Records on locating elements on screens

════════════════════

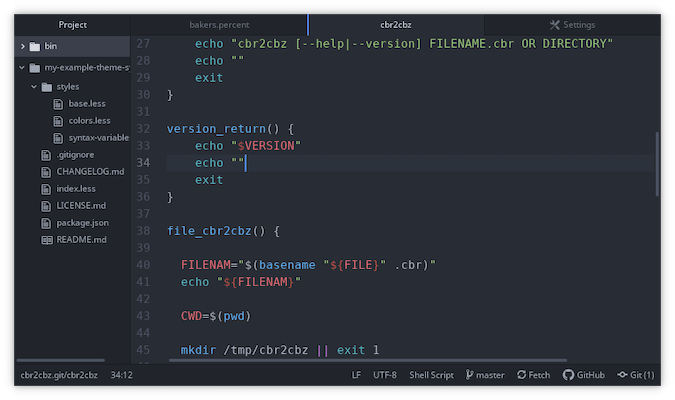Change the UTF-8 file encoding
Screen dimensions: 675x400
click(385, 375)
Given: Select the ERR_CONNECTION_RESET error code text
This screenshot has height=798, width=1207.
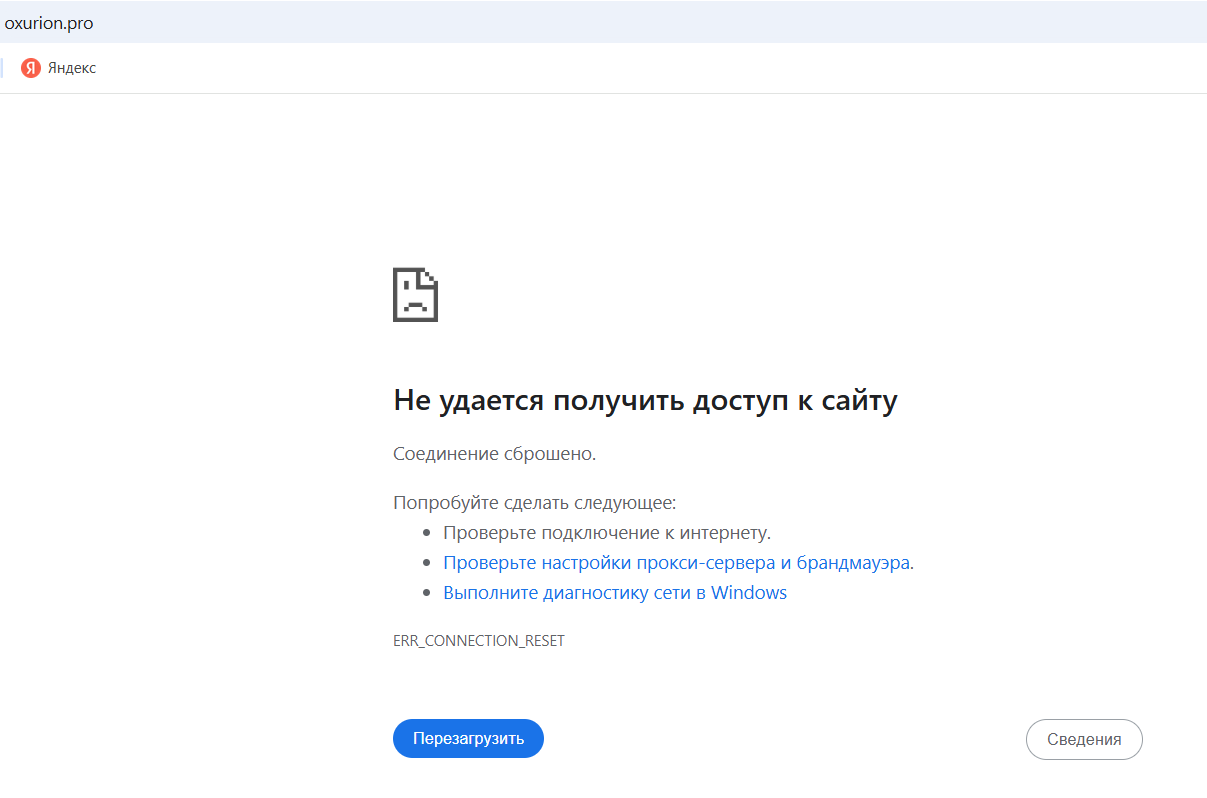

════════════════════

-- Task objective --
Print every line of the material above again, unchanged, but leave the pictures out.

-- The response --
Change the UTF-8 file encoding
Screen dimensions: 675x400
click(385, 375)
Given: Select the ERR_CONNECTION_RESET error code text
This screenshot has height=798, width=1207.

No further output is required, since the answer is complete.